## BEGIN

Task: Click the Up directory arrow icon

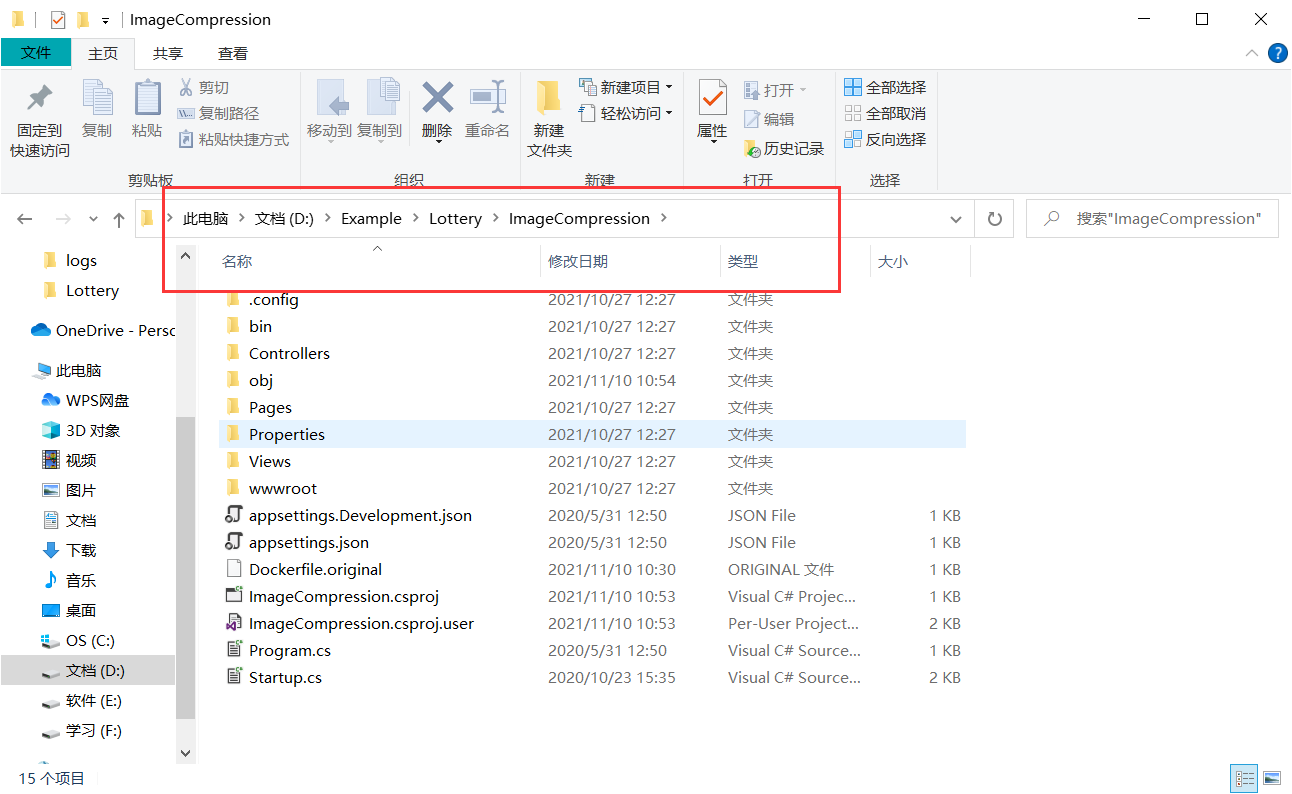Action: 119,219
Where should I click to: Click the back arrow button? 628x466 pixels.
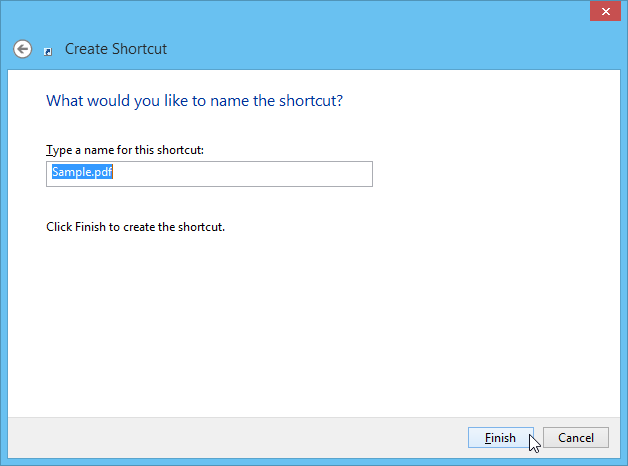click(x=22, y=48)
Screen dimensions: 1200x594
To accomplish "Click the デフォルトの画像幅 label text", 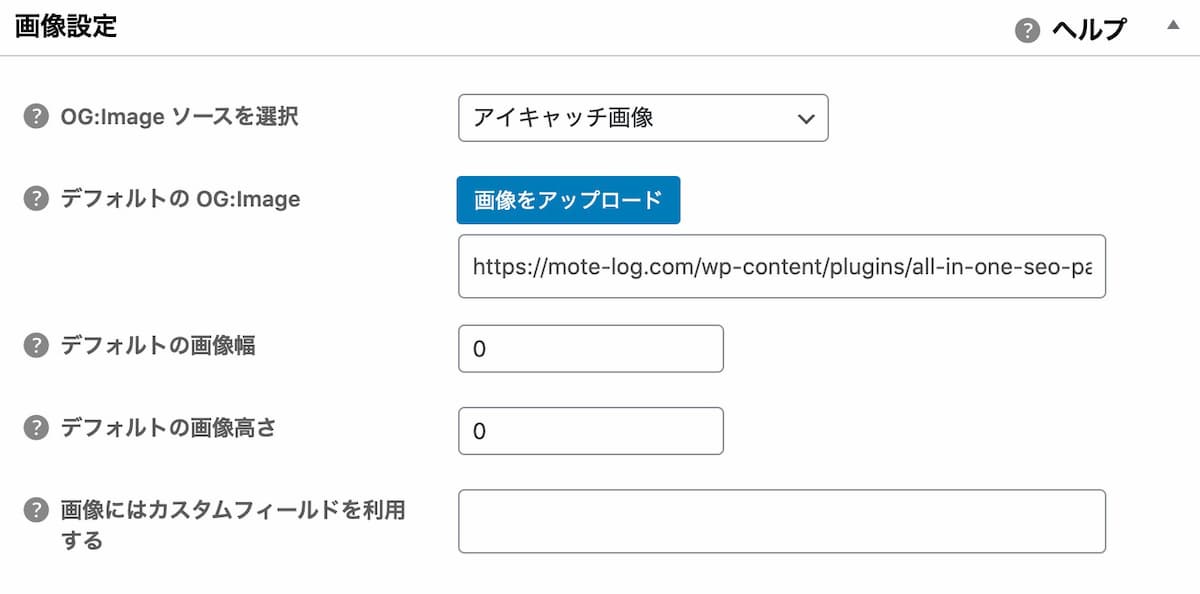I will tap(158, 346).
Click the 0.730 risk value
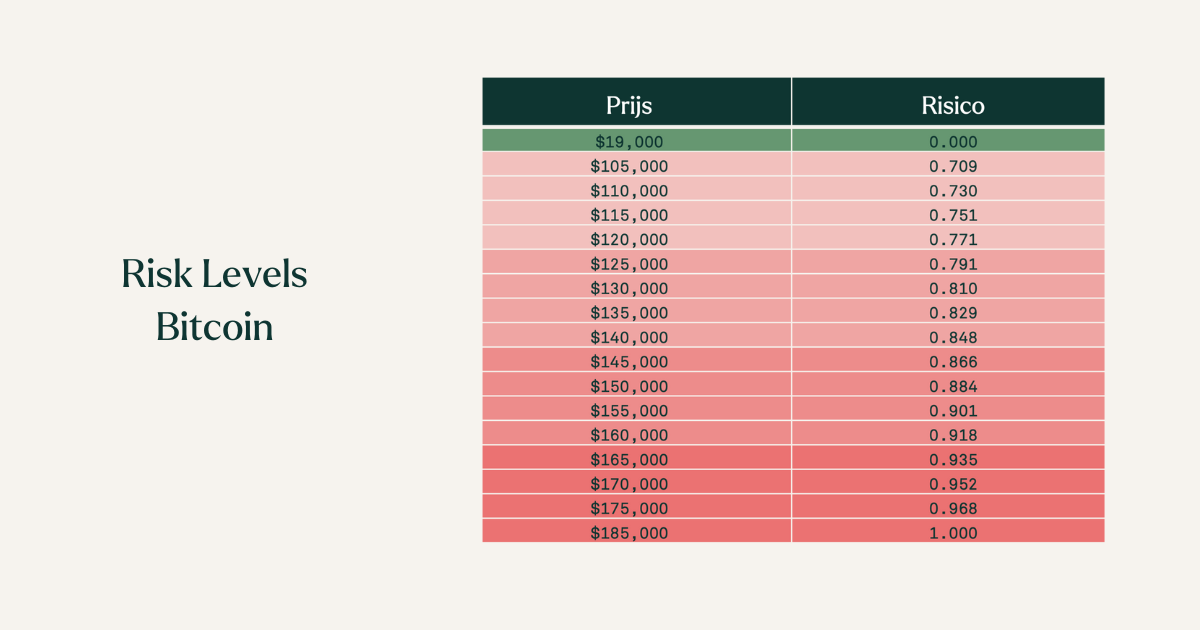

## END

> _TASK REQUIREMENTS_: Which lines of the entries contain the word "arrow", matching case exactly? Return each of those lines in full.

> _EXERCISE ANSWER_:
Task: Click the Up directory arrow icon
Where should I click to: Click the back arrow button? 628x466 pixels.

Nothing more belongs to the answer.